## EXERCISE BRIEF
What you return should be the lines of the data containing "logo", each in full.

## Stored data
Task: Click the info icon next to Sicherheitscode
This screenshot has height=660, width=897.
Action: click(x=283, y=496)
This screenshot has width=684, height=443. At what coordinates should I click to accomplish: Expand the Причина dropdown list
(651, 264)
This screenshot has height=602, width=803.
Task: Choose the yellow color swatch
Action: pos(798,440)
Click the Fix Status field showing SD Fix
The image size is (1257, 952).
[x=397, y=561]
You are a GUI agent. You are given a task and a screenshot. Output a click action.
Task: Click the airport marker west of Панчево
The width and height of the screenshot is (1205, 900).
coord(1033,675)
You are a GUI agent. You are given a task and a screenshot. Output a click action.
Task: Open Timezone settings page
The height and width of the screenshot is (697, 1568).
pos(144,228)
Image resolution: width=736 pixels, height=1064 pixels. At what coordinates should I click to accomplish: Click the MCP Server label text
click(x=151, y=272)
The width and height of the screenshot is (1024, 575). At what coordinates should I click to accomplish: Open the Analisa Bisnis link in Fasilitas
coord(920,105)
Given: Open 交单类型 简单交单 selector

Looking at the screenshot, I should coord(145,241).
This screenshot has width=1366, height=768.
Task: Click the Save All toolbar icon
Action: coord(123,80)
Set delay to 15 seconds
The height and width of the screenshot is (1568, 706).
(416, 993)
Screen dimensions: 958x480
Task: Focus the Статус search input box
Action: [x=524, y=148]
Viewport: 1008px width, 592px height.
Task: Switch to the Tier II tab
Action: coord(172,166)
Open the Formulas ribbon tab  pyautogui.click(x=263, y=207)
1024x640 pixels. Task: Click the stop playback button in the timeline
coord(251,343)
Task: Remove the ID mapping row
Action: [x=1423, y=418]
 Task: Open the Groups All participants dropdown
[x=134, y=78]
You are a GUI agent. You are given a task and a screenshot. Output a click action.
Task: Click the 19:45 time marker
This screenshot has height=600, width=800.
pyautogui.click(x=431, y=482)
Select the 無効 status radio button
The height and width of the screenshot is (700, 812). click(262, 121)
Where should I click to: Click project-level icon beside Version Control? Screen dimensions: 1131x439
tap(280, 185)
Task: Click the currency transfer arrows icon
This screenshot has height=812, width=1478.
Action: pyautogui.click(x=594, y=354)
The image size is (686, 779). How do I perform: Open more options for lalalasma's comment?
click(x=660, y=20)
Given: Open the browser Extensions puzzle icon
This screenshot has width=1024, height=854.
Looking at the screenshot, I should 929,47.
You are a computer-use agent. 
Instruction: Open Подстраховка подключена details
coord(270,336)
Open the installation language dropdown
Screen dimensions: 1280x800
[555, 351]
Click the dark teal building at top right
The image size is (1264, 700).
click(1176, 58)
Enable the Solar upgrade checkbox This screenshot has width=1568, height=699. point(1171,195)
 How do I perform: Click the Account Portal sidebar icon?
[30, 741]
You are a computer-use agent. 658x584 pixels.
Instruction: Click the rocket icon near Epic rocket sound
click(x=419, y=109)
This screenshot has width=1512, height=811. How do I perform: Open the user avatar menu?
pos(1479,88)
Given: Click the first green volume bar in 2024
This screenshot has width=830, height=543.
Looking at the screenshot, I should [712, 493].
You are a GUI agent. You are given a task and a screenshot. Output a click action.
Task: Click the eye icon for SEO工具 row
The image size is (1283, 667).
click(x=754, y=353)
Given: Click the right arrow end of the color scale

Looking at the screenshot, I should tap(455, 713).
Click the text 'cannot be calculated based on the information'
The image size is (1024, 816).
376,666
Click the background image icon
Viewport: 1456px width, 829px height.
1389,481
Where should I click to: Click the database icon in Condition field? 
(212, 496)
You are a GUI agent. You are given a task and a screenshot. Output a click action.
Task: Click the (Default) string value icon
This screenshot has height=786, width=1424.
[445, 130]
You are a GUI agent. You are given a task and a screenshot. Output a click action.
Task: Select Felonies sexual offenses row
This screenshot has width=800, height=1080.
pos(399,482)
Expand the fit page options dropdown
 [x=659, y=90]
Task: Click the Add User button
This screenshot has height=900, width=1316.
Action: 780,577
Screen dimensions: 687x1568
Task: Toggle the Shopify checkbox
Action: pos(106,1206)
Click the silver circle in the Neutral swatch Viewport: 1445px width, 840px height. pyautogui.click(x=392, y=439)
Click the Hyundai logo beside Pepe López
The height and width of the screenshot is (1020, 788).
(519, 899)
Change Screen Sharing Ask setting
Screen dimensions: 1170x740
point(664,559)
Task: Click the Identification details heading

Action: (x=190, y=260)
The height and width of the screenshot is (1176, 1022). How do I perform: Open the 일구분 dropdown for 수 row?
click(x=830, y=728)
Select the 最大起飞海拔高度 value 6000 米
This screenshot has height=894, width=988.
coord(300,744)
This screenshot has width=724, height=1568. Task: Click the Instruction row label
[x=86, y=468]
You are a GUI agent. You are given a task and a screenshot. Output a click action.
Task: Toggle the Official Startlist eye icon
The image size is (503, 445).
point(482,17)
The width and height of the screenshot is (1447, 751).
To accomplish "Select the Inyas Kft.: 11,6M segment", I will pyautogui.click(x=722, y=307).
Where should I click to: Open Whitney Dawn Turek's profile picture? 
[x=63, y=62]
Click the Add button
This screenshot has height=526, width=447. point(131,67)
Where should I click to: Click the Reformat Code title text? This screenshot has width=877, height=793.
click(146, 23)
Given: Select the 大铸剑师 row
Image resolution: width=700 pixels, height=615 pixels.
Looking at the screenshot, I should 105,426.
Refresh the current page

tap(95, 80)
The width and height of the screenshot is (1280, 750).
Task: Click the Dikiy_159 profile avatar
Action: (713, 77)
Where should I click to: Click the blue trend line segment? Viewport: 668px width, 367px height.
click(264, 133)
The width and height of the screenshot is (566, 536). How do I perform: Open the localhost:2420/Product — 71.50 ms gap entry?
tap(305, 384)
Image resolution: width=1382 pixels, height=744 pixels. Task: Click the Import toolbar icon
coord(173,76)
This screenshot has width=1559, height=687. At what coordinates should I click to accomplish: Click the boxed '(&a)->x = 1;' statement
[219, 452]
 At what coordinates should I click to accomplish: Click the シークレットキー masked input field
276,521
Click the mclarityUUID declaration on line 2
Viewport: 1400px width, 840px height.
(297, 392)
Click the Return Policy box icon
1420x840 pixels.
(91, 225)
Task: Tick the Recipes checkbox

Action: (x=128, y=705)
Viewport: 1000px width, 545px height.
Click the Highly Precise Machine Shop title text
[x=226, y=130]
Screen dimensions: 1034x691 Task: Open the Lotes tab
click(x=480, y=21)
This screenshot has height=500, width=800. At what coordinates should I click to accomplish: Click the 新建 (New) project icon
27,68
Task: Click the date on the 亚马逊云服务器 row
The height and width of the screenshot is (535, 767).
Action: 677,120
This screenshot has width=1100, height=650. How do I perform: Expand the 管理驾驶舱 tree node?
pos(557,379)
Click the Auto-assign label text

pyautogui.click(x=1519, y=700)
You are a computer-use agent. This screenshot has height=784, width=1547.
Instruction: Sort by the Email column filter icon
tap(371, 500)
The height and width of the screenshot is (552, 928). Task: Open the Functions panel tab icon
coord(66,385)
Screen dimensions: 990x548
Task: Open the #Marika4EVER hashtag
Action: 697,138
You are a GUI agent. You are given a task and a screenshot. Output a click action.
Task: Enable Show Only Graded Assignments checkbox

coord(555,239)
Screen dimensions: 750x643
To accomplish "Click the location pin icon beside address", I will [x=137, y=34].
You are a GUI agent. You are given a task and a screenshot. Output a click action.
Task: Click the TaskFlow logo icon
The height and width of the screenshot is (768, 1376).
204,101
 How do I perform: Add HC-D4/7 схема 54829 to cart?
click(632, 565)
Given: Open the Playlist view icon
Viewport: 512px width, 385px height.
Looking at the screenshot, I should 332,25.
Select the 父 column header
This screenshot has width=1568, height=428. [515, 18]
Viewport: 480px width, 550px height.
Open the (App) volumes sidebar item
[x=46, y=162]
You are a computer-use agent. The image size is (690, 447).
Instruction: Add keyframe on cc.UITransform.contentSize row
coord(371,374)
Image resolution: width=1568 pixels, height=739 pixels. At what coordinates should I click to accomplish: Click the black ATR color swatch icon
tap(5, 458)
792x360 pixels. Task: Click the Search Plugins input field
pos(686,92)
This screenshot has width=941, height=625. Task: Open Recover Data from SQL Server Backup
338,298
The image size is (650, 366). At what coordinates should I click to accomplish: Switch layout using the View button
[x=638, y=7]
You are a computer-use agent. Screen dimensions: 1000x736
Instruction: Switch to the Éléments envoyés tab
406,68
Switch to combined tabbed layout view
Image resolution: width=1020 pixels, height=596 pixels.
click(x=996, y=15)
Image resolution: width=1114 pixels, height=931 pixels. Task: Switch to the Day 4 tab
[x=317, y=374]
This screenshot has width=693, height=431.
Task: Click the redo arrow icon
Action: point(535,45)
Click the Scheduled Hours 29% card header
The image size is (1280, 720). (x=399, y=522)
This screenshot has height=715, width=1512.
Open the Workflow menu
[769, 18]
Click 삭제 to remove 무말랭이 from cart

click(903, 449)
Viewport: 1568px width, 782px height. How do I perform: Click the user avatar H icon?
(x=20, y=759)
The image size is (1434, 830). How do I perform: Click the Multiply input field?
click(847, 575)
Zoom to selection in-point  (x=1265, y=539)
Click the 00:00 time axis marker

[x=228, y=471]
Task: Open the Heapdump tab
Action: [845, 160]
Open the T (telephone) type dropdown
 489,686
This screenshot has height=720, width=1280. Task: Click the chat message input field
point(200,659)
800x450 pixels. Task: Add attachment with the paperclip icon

## RESULT FOR THIS EXERCISE
Click the Hyundai logo beside Pepe López
Task: Click the TaskFlow logo icon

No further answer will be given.